November 26, 2024
BANGOR DAILY NEWS (BANGOR, MAINE

London Chamber players in standout performance

Though it’s unusual to find a group of classical musicians standing throughout a performance, the London Chamber Orchestra made it seem like a perfectly natural — if not necessary — part of last night’s concert at the Maine Center for the Arts. If anything, the high-octane craft of this sinewy 19-person troupe was, indeed, just right for making the audience feel a little sheepish for having to sit. Happily sheepish, that is.

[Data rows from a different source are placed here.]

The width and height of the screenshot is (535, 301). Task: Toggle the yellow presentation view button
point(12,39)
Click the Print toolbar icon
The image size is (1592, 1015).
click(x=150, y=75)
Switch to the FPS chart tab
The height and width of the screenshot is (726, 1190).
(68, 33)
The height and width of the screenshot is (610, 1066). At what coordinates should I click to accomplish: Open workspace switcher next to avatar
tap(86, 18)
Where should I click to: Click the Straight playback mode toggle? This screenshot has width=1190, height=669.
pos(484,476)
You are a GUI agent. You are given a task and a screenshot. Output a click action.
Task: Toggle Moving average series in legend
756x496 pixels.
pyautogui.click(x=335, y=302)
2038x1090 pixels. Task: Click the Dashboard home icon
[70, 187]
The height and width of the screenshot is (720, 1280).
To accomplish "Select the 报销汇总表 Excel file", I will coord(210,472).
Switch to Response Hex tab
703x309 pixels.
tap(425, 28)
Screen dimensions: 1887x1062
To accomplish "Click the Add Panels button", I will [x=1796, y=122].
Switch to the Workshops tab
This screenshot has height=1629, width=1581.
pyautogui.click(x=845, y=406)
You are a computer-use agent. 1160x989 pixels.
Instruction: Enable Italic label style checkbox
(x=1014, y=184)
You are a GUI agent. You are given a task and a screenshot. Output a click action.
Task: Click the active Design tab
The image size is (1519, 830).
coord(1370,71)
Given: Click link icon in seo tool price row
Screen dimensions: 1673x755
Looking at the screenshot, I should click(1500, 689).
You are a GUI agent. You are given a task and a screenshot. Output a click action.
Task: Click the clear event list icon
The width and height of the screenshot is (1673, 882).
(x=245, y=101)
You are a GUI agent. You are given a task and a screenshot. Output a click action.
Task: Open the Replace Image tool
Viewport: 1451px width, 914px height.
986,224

Music director and violinist Christopher Warren-Green, previously concertmaster for the Academy of St.-Martin-in-the-Fields, led these zesty and lanky musicians with a particularly potent use of his eyes and the neck of his violin. Consequently, the tight ensemble trickily balanced individual expression and familial unity to produce sounds so fine they sent a good shiver down the spine.

It began with an enormously rhythmic approach to Haydn’s Symphony No. 44 in E Minor. If the adagio here didn’t evoke images akin to the poetry of orange afternoons or sweet sea breezes, then nothing ever will.

An additional benefit to the Haydn was the way it hinted at the astute technical skill that would become seriously clear with the handling of deep moods and contradicting tones in Shostakovich’s Chamber Symphony in C Minor, Op. 110a. For Cantus in Memory of Benjamin Britten, by Estonian composer Avro Part, the group turned meditatively sinuous and mournful.

Not enough good can be said about the excitement of the final piece, Mozart’s Sinfonia Concertante in E-flat Major for Violin and Viola, K. 364. It was truly a revelation — of both the music and the good spirits of this group. No one could possibly have resisted a smile at some point in this virtuoso performance. The solo parts were mightily well-enacted by Warren-Green and violist Roger Chase. But there’s no denying the triumph of the entire finale.

The concert was a substantial accomplishment by the physically and musically fit London Chamber Orchestra. The contrasts of music periods and the combination of player acumen were enough to rightfully get everyone on their feet.